HSBC just tapped Google Cloud to roll out an internal chatbot that helps the bank's employees with their regulatory questions
- HSBC and Google Cloud teamed up to launch a chatbot to answer internal policy questions at the bank.
- It’s the latest investment in digital from HSBC, which spent $5.5 billion on tech in 2020.
- Insider spoke with two execs who led the project as banks increasingly focus on regulatory tech.
- Visit the Business section of Insider for more stories.
HSBC and Google Cloud just announced the latest step in a partnership that has seen the world’s sixth largest bank and the public-cloud provider team up on revamping the bank’s digital tools.
The UK-based bank will launch an internal, cloud-based chatbot called ORRA (Operational Resilience and Risk Application) to which the bank’s employees can direct questions about local and global policy issues, the companies said.
The tool will use Google Cloud’s machine learning and artificial intelligence to digitize a system that still relies on a paper trail and phone calls. Natural language processing, where computers can analyze vast swaths of unstructured data like that found in documents, will be used to streamline the search for answers to policy questions.
The chatbot will create orderly audit logs and be able to determine which questions employees are asking most often – usually an indication that policy guidelines are unclear and need rewriting – Steve Suarez, HSBC’s global head of innovation, finance and risk, told Insider.
“HSBC is a highly regulated organization, so managing risk effectively and efficiently is critical to making sure that we keep our customers safe and give them a great customer experience,” Suarez said.

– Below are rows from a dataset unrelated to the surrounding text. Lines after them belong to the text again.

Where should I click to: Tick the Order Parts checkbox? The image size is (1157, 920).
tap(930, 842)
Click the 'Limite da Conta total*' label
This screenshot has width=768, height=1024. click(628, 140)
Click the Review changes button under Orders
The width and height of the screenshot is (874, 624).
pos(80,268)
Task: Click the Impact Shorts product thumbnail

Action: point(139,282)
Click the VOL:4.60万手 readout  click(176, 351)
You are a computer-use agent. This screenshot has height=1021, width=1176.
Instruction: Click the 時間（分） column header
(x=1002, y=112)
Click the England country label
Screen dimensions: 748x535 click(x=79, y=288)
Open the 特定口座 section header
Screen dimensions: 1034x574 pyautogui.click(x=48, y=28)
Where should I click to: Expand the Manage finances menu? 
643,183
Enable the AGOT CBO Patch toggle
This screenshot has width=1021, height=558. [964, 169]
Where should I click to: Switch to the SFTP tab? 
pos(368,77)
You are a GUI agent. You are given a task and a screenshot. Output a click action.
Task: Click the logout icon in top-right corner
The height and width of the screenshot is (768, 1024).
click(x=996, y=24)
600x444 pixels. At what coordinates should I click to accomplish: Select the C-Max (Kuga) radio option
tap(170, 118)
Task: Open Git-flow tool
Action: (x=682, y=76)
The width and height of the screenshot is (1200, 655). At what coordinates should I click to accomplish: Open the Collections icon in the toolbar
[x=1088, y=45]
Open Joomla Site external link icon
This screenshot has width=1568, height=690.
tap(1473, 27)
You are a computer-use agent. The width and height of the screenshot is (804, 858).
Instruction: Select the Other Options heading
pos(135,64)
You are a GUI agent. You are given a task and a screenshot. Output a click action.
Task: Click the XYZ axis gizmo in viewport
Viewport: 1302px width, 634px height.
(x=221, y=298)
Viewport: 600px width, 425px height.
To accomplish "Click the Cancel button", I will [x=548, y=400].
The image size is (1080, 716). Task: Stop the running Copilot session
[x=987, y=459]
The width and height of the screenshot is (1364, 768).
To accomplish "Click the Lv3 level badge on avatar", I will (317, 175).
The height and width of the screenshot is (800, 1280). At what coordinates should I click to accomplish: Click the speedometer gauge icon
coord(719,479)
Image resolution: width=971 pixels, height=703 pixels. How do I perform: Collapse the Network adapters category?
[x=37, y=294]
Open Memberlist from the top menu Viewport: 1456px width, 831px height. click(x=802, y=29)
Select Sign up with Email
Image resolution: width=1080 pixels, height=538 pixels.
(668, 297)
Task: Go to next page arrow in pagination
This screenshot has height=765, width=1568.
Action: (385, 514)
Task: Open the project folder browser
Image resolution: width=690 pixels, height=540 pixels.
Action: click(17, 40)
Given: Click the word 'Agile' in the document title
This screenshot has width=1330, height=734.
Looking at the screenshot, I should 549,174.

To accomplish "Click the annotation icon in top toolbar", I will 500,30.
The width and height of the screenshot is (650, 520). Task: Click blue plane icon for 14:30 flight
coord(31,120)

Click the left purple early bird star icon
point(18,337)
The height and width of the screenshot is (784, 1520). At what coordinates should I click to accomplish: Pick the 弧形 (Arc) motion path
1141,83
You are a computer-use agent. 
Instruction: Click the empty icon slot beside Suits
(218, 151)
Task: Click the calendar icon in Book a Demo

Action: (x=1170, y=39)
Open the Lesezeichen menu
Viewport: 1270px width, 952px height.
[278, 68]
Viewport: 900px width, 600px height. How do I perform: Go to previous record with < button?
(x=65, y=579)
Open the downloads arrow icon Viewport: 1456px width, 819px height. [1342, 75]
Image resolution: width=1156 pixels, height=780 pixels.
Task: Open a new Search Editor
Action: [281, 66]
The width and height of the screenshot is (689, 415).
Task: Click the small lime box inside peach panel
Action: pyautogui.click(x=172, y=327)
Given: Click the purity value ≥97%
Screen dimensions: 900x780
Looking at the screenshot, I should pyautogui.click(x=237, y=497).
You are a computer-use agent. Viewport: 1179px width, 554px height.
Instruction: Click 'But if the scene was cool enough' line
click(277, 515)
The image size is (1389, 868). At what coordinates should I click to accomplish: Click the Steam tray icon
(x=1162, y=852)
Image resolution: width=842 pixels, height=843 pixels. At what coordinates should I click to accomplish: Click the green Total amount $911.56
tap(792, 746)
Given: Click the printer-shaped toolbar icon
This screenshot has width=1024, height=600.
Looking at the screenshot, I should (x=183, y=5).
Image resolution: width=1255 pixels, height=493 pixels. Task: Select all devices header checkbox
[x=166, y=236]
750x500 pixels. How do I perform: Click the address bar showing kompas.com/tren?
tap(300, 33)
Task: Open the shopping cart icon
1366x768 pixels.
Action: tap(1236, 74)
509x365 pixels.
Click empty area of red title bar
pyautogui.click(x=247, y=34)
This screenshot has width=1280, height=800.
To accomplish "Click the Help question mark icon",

While the companies declined to disclose the cost of the project, Suarez and Derek White, Google Cloud’s vice president of financial services, told Insider the project took four months in all to launch — a timeframe that White called “remarkable” given the companies were working within a “regulated bank environment.”
As part of the project, HSBC also partnered with consulting firm KPMG, who Suarez said provided the institutional knowledge of how to launch a cloud project like the chatbot, on top of Google’s “technical expertise and platform.”
“I think that three-way communication was what made this a very effective and impactful implementation for us,” he said.
Banks are looking at cloud-based tools to revamp regulatory tech
The policy-oriented service represents a new use case for cloud-hosted tools. Banks have typically used the tech to upgrade customer-facing offerings or data storage.
Wall Street has increasingly leaned into its usage of the public cloud in recent years as a result of the potential cost savings it offers. The cloud also provides users the opportunity to quickly spin up additional processing power as needed. This affords them the ability to innovate and experiment more rapidly than they would if they were just using traditional databases.
The launch of ORRA represents one part of a broader, industry-wide shift to focus on improving regulatory functions within financial institutions.
“The amount of capital and investment that people are making in this area — people realize the benefit for society, for our customers. And you can see when you follow the money. This is where the money is going,” Suarez said.
It was a sentiment echoed by White, who was previously the chief digital officer at US Bank before joining Google Cloud in 2020. Usage of the cloud can allow a company like HSBC, which operates in more than 64 markets around the globe, to adapt to changing, complex regulatory environments, he added.
“The need to be flexible and agile — the cloud enables that in a way like traditional technologies don’t,” White said.
The three broad areas in which White said he sees financial firms like HSBC adopting the cloud involve client user experience, back-office operations, and regulatory compliance and controls.
In this case, HSBC has chosen to focus on the third, rolling out the chatbot as one example of the $5.5 billion the bank spent on tech investments in 2020, according to its annual strategy report.
The partnership comes as more and more banks continue to explore working with third-party cloud providers to revamp systems that in some cases date back to the earliest days of computing. HSBC has also partnered with Amazon Web Services, for example, on a long-term cloud contract that will focus on more client-facing services in the bank’s global wealth and personal banking divisions.
It’s not the first tie-up, meanwhile, between HSBC and Google Cloud division.
In September of last year, the companies completed a project to improve HSBC’s Hong Kong call center efficiency by using machine-learning tools hosted in the cloud to review conversations — a particularly helpful tool in a market where calls might be held in English and Cantonese. And this February, HSBC announced it is moving its blockchain custody services, powered by software company R3, onto the Google Cloud as well.
One of the chief improvements cloud technology brings to a bank like HSBC is the ability to grow quickly and adapt tools like the chatbot to different situations, Suarez said. The bank noted that future versions of ORRA will be able to suggest guidance and provide judgement in response to user questions.
“In my backlog, I’ve got 16 chatbots. Now everybody’s saying, I want to apply it to this, I want to apply it to that,” he said.